Self-confident selflessness is illustrated in figure 4-1. We covered the details of each quadrant in chapter 1, but a brief review may be helpful.


The selflessness matrix

In this matrix, you have selflessness versus selfishness on one axis. On the other axis, you have self-confidence versus diffidence. In the lower left quadrant, you lack self-esteem, yet you’re overly concerned with your own interests—it’s all about you. In the lower right quadrant, you have a strong sense of self-confidence but you’re driven by selfish goals and desires. In this quadrant, leaders can achieve great results, but at a steep cost to team satisfaction and loyalty. In the upper left quadrant, you’re a pushover, with a strong possibility of burning out or being taken advantage of by others.

The upper right quadrant represents the sweet spot—a powerful combination of selflessness and self-confidence. You’re not worried about being taken advantage of, because you have the confidence to speak up for yourself if needed. At the same time, you have a strong focus on the well-being of your people and organization. You lead for the long run. You don’t worry about receiving praise. It’s not about you—your ego doesn’t crave recognition. Therefore, you give credit for achievements to others. This allows you to bring inspiration and inclusion. As an enabling leader, your mission is to contribute to the greater good.

Research by Jeremy Frimer and Larry Walker from the University of British Columbia found that the most successful leaders were the ones who had a healthy balance between selflessness and confident care for themselves. Calling selflessly self-confident leaders “moral exemplars” and “ethical giants,” Frimer and Walker examined the motivations and “personal strivings” of award-winning leaders. Through extensive assessment and analysis, they found that the most successful exemplars lead through what they termed “enlightened self-interest.” That is, they lead with both strong personal ambition and strong moral conviction—two seemingly contradictory motivations. Previous studies had seen “the self’s basic interests being fundamentally at odds with the person’s moral compassions,” but Frimer and Walker found that the two worked together to create “brilliance with wisdom” and “power with conscience”—the ultimate combination for exceptional leadership.
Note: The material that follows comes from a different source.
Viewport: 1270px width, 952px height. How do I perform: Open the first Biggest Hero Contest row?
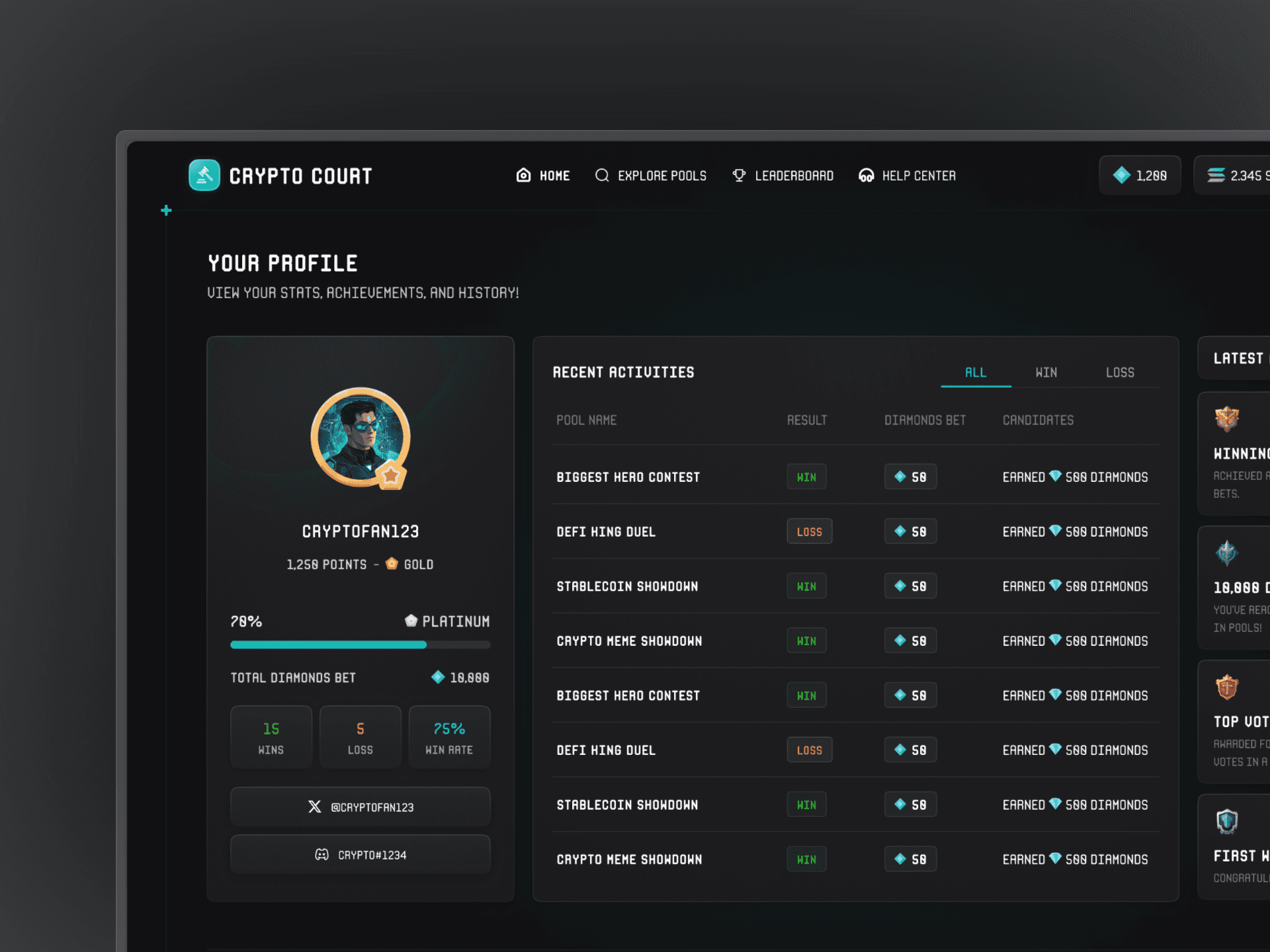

Leadership is a journey, and we all change as we go through it. If we don’t change, we don’t progress. The same is true when it comes to selflessness. Our interviews indicate that many senior leaders have a strong combination of selfless self-confidence, but that they have not always been that way. Selfless self-confidence is a balance that most of the leaders we interviewed found that they needed to develop over the years. Many of them indicated that the self-confidence had always been there, but balancing it with selflessness had been an ongoing journey. The starting point is valuing selflessness not just as something good to do for others but as something inherently good for you as a leader—something that you can do to be healthier, happier, and more of the leader you want to be.

Training Selflessness

Selflessness can be realized and cultivated with training. It’s a realization and attitude that we can enhance due to neuroplasticity—our ability to shape our neural makeup. As a result, the more we experience life from a selfless perspective, the more selfless our mind becomes. The goal is to train our mind so that selflessness becomes our default mode. Here’s a short practice to get you started (see “Training for Selflessness”). It begins with the basic mindfulness practice you did in the previous chapter and builds from there.
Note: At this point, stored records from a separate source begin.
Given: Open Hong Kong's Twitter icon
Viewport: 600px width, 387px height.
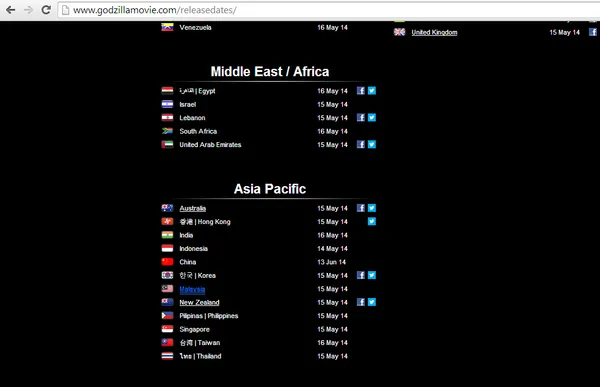Looking at the screenshot, I should pyautogui.click(x=372, y=221).
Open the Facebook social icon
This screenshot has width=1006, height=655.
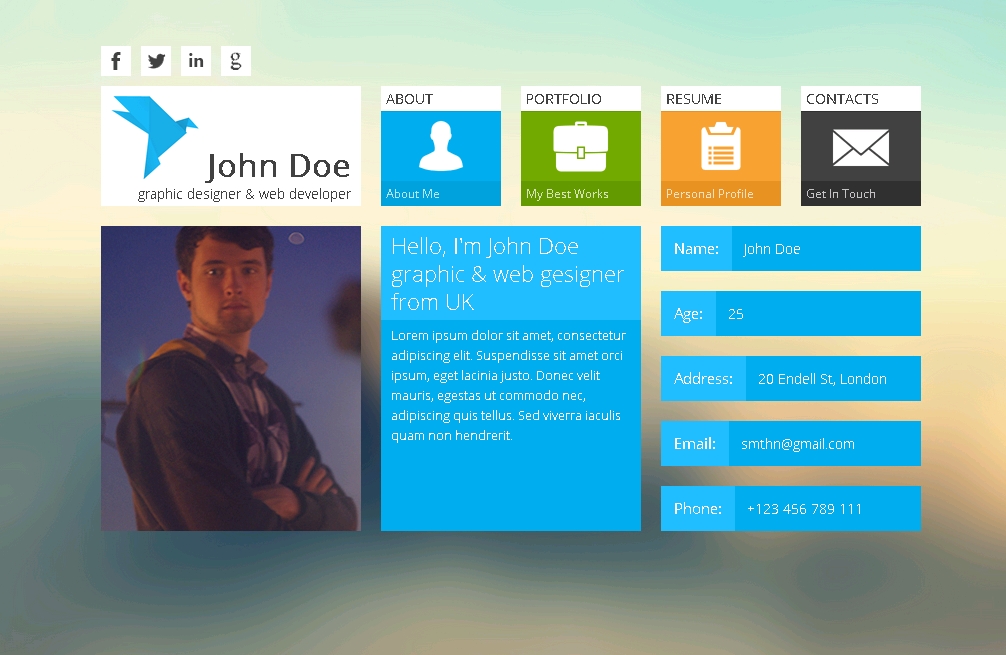(x=116, y=61)
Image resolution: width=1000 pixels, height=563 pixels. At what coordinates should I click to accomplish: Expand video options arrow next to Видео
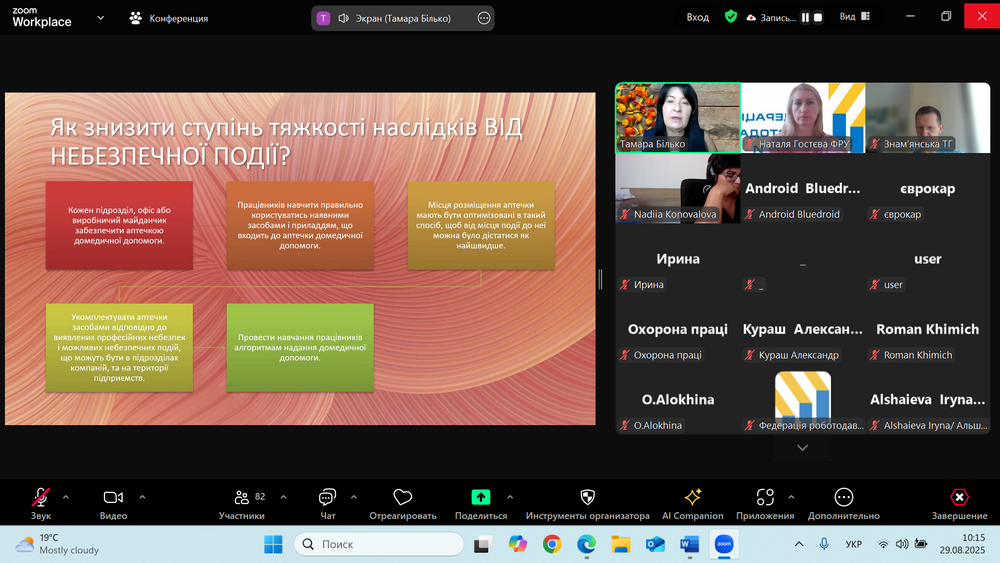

Quick Tips and Reflections

  1.  Commit to practicing selfless training on a regular basis as recommended in the app.
  2.  Every time you use, or are about to use, a self-referential term, pause and consider whether using a more inclusive term would be beneficial.
  3.  Consider ways in which your ego gets in the way of your leadership, and think of one concrete step to overcome its limitations.
  4.  Consider what “humility” means for you; if it is a value, consider one thing you will do to cultivate greater humility in your leadership.
  5.  Consider where you are in the selfless leadership matrix and where you would like to be; commit to one action that will help you move in that direction.